Tanis, also known as Djanet or San El-Hagar, was once the thriving capital of ancient Egypt. Located in the eastern delta region of the Nile River, Tanis was founded during the late New Kingdom period, around the 21st Dynasty, and remained an important city throughout the Third Intermediate Period and into the Late Period. The city was strategically located at the crossroads of the Nile Delta and the Mediterranean Sea, which allowed it to become a significant center for trade and commerce. With its flourishing economy, Tanis grew to become one of the wealthiest cities of ancient Egypt.
Tanis was also renowned for its impressive abundance of cultural and religious institutions. A grand temple dedicated to the goddess Amun was built during the 21st Dynasty, and it was later expanded and modified by subsequent pharaohs, such as Osorkon III and Shoshenq I. The city was also the birthplace of the high priest of Amun, Smendes, who later became the first pharaoh of the 21st Dynasty. However, Tanis’ prosperity did not last forever. It was eventually abandoned and forgotten, probably due to environmental changes, political unrest, and the decline of its religious institutions. By the time of the Roman conquest, the city was in ruins, and its magnificent temples were pillaged and dismantled.

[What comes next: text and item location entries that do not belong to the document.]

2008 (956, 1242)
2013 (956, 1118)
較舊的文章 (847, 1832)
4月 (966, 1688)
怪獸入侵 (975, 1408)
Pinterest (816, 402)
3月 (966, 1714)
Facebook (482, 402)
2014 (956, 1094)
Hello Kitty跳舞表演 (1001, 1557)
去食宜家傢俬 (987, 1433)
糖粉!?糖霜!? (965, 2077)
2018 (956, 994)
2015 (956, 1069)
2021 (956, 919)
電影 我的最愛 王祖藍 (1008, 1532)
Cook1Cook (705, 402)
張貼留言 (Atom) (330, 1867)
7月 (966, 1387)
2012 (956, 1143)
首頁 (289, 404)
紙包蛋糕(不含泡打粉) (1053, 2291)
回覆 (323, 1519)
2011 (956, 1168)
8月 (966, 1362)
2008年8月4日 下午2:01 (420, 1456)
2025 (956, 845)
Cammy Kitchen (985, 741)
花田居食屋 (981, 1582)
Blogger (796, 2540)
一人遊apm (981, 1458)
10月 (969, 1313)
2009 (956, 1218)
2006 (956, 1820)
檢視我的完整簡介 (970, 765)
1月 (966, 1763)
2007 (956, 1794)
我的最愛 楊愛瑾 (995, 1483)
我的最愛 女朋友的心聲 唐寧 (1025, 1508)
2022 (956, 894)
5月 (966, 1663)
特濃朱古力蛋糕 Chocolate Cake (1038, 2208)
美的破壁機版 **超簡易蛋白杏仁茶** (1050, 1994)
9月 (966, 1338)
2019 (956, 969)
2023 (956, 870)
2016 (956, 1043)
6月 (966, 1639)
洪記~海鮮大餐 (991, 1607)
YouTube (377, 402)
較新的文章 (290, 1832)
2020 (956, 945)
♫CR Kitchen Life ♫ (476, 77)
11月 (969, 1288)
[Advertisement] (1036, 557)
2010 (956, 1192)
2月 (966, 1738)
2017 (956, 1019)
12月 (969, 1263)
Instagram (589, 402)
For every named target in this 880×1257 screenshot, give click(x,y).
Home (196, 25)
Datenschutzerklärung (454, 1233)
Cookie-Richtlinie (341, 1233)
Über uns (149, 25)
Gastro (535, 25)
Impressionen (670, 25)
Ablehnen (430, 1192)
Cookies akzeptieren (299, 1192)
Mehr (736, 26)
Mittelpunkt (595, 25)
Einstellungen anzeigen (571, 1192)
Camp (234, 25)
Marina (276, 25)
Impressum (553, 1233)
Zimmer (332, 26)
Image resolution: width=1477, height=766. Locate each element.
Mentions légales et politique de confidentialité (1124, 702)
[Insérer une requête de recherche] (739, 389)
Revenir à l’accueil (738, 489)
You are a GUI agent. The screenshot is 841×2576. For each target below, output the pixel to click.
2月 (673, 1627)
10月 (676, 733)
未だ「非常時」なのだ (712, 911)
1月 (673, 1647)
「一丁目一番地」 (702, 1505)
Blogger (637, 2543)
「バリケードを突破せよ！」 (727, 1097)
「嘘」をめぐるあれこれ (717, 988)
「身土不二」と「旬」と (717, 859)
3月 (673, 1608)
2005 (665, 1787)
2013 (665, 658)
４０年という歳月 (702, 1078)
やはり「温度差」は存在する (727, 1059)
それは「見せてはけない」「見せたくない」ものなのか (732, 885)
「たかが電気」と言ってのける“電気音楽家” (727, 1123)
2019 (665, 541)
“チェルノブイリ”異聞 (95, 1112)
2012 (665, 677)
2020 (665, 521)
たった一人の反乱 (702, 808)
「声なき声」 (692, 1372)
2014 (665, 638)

Today, Tanis is still considered an essential archaeological site, with remains of the once grand city still visible. Archaeologists have uncovered numerous treasures, including the royal tombs of Pharaohs Psusennes I and Amenemope, the shrine of Osiris, and the limestone stelae dedicated to the gods.
Tanis was a cultural and economic hub of ancient Egypt. Its strategic location, wealth, and religious institutions made it an important center of trade and worship. While the city’s grandeur has long faded, its ruins continue to offer insight into ancient Egyptian history and the rise and fall of one of its most significant cities.